1. Box Jumps: One of the most common exercises in plyometric training is the box jump. The box jump is a great exercise to increase your vertical jump height as well as strengthen your quads and glutes. Here’s what to do:

  • Set a box about 6 inches in front of you (start with a smaller box)
  • Get into a squat position with your feet about shoulder-width apart
  • Sink into a squat and explode up and on top of the box using your arms
  • Land softly onto the box and carefully step down
  • Rest in between reps
  • To make these more challenging, you can increase the box height
  • Start with 3 rounds of 8-10 jumps

2. Broad Jumps: Broad jumps are a great way to build leg strength and test explosive power. All you need is open space, so the setup is simple:

  • Start in a deep squat position – legs shoulder-width apart
  • Using your arms and pushing the floor away with your legs, explode forward and land softly in another squat
  • Immediately explode forward into your next jump
  • Start with 3-4 rounds of 3 jumps

3. Scissor Jumps: Scissor jumps are essentially jumping lunges, which are great for building single leg strength in the adductors and glutes. If these feel challenging at first, use TRX straps to help with balance, then move on to doing these without assistance.

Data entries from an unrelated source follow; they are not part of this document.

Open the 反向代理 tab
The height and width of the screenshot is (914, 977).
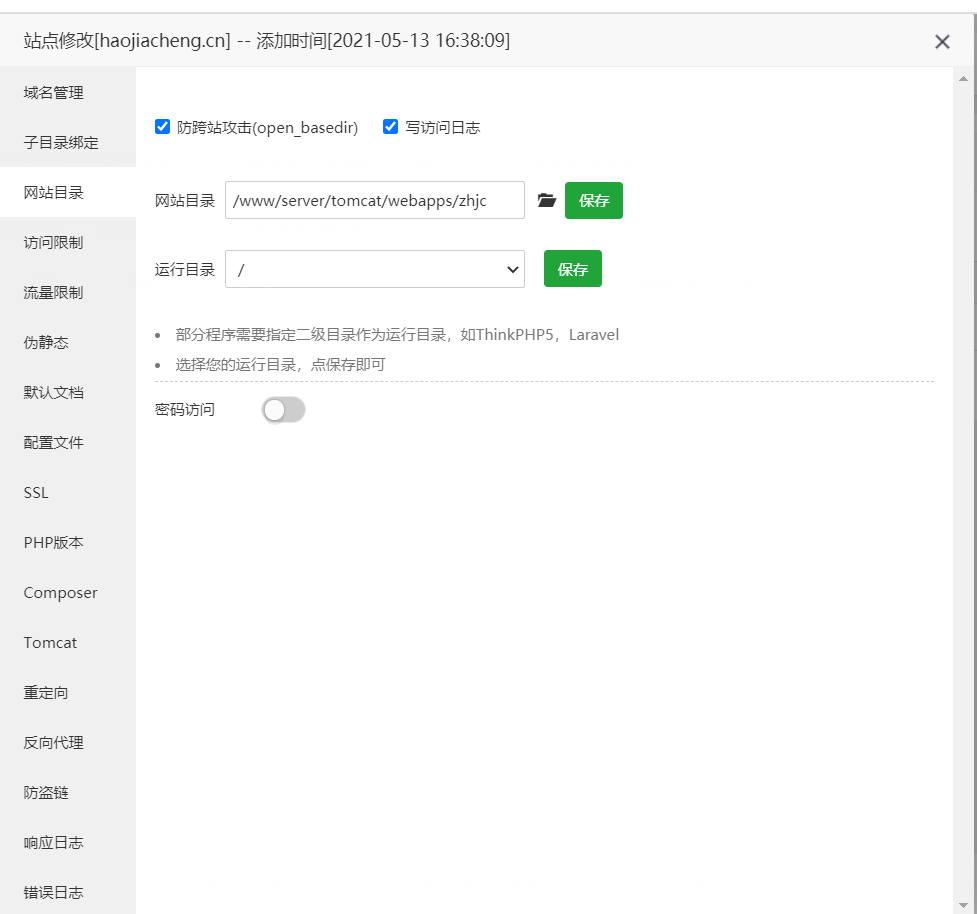[54, 743]
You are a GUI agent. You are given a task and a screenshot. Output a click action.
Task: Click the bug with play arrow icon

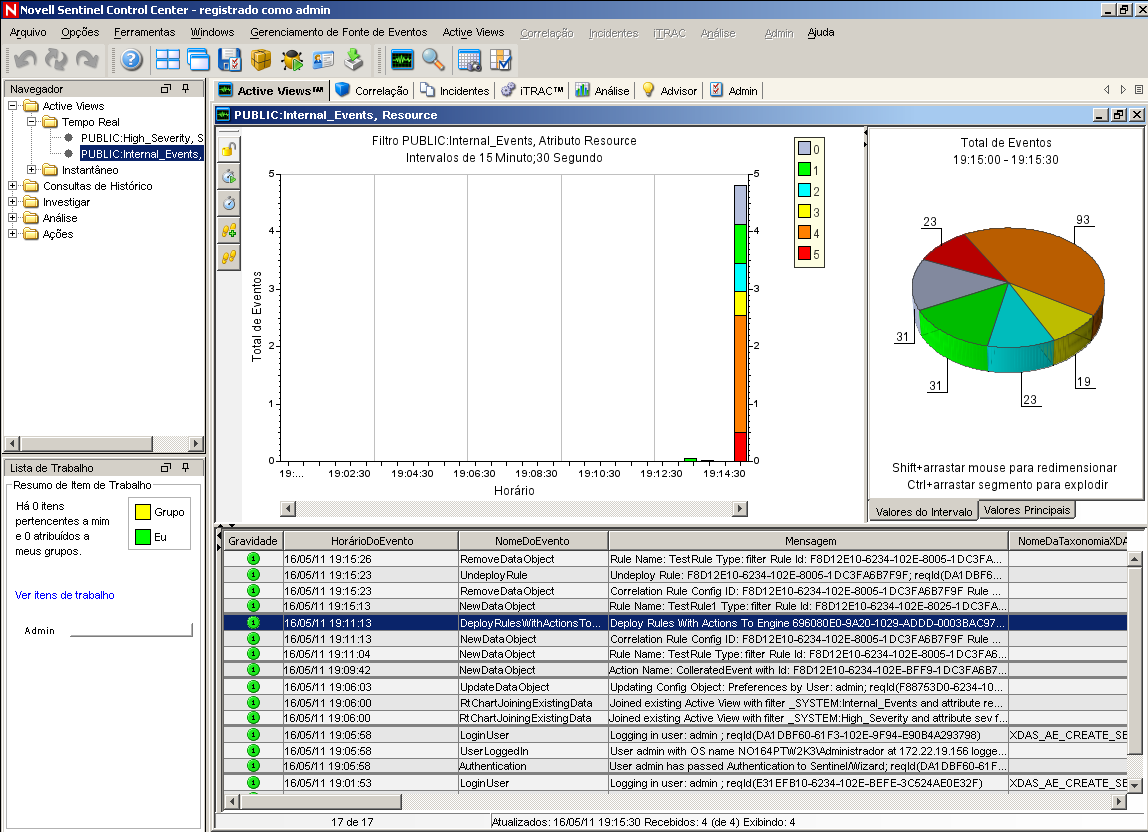293,60
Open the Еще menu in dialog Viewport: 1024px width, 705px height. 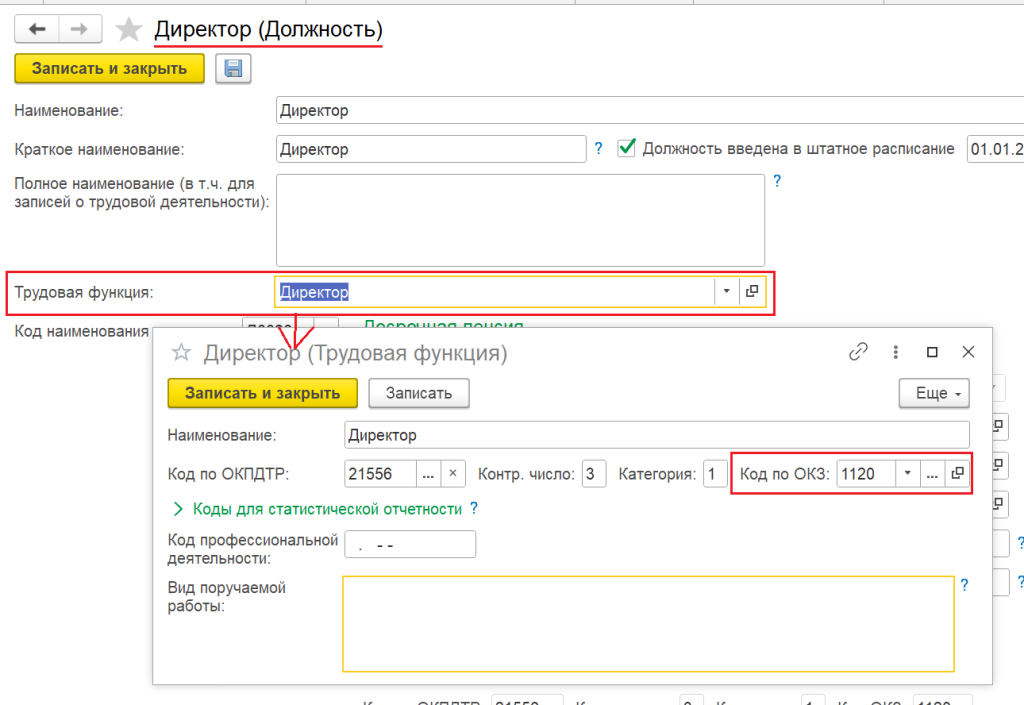click(934, 393)
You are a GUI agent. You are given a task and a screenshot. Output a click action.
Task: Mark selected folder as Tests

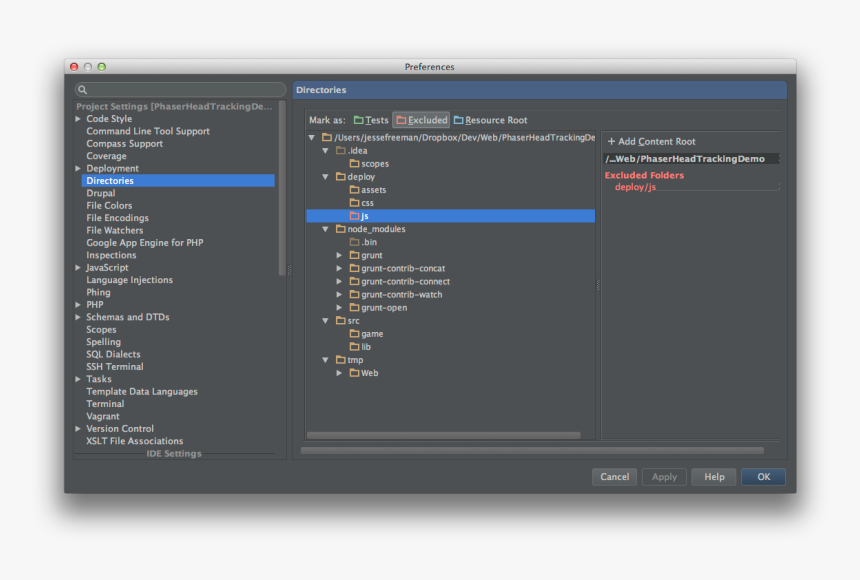click(x=371, y=119)
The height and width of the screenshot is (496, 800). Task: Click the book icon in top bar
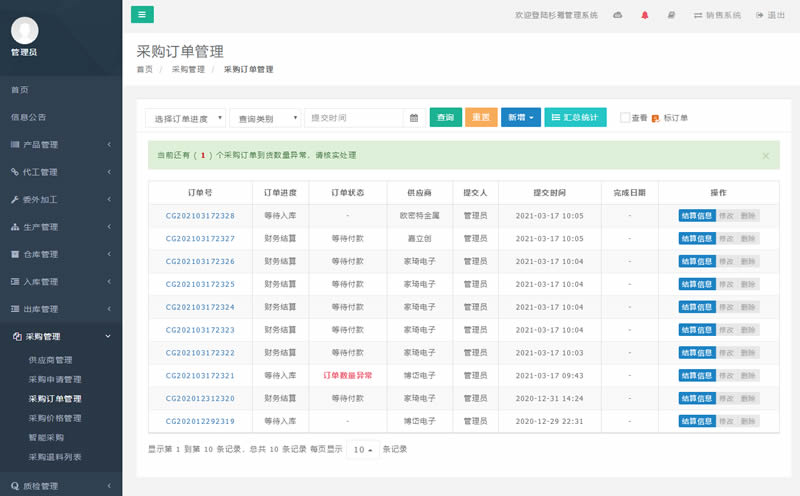(x=671, y=15)
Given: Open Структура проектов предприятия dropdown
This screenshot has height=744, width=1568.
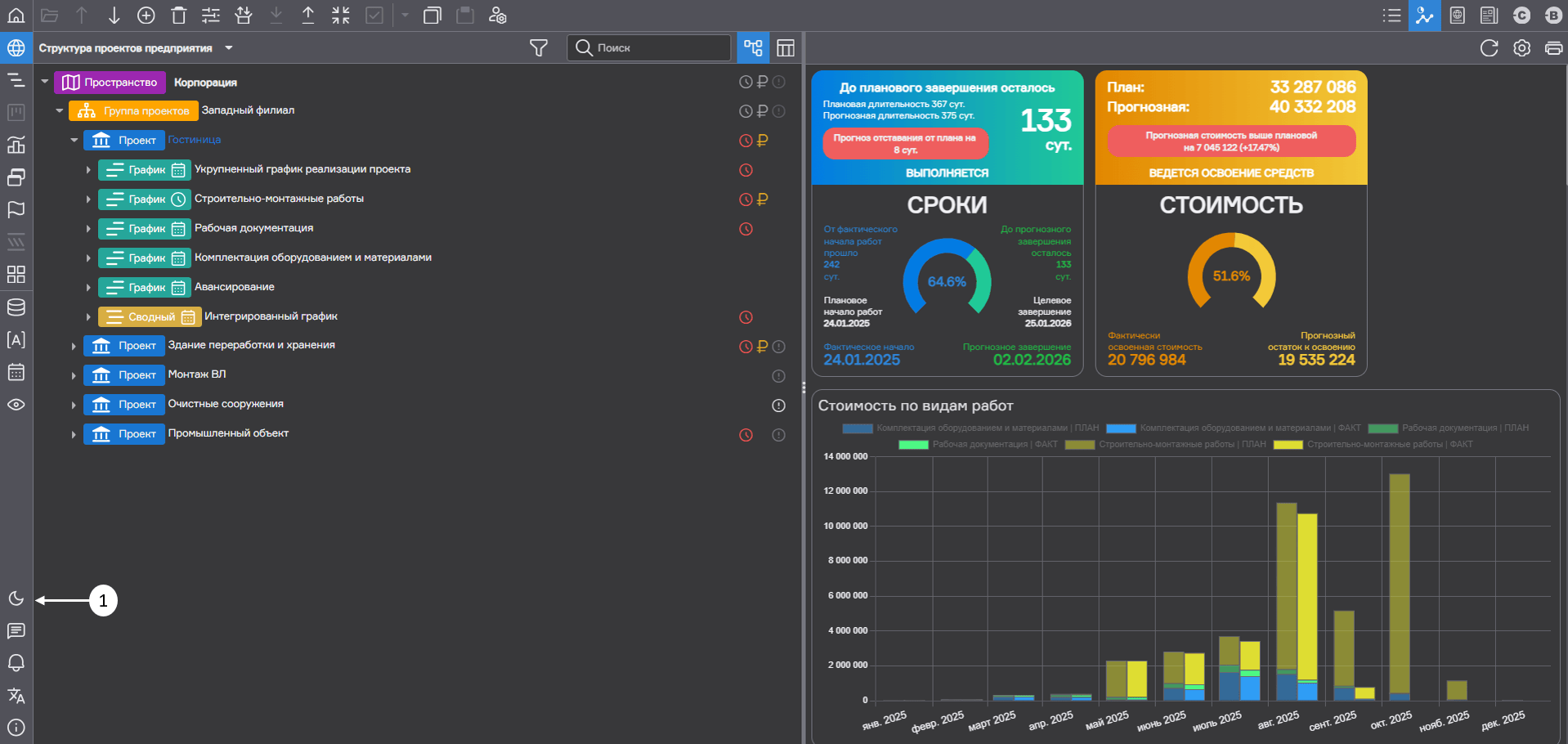Looking at the screenshot, I should coord(229,48).
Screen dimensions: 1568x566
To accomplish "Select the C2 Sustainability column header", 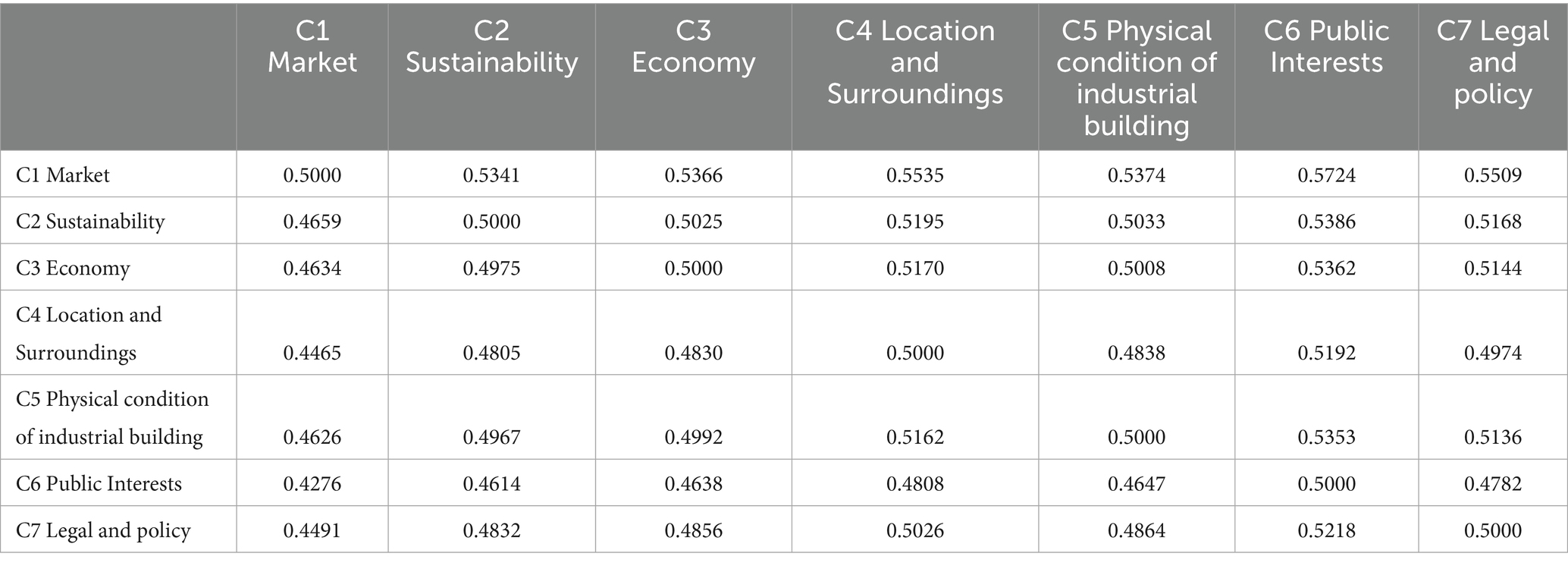I will pyautogui.click(x=491, y=47).
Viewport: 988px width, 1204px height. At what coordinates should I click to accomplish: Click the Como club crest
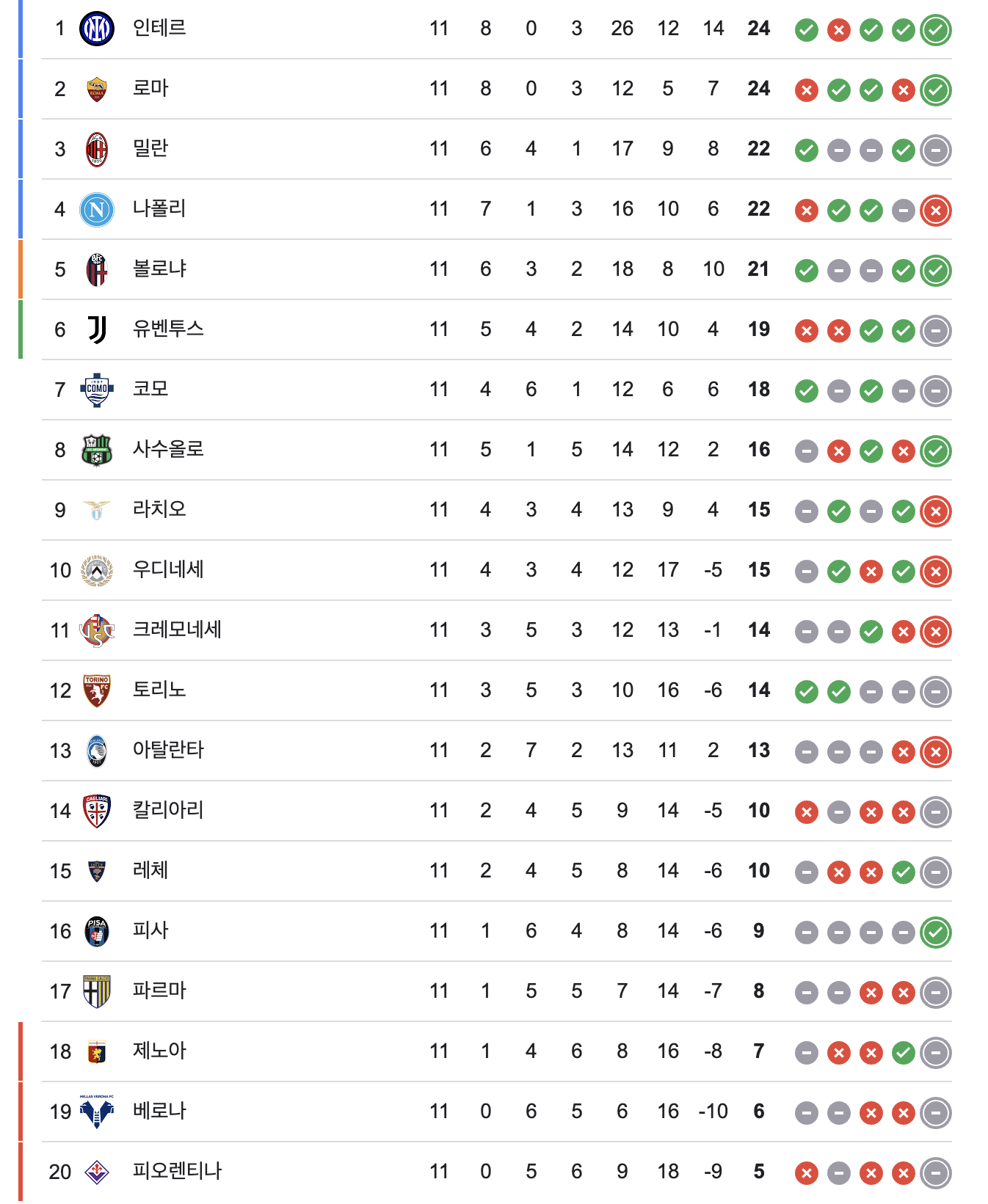click(x=97, y=390)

  • Get into a standard lunge position with your back straight and knees and toes forward
  • Come down into a lunge and explode up switching legs mid-air
  • Land softly and repeat, making sure to switch legs with each rep
  • Start with 3 rounds of 8-10/side

4. Squat Jumps: If you’ve taken a team conditioning class, you’re probably already familiar with the squat jump. Squat jumps are great for strengthening your quads, glutes, hamstrings, and calves while getting your heart rate up. This exercise is great for building strength in weighted squat exercises as well.

  • Start with feet shoulder-width apart
  • Sink down into a deep squat, then explode straight up swinging arms overhead
  • Land softly and repeat
  • Make sure you keep your core tight and use your arms to help propel you through the jump
  • Start with 3 rounds of 10 jumps

Please keep in mind the importance of maintaining good form. Plyometrics are often used as a form of cardio and it’s easy to perform these exercises with poor form when done quickly and carelessly. Make sure that you’re always landing softly and keeping your knees in line with your toes. Also, perform lower reps and take rest when needed – fully resting between sets will ensure proper form.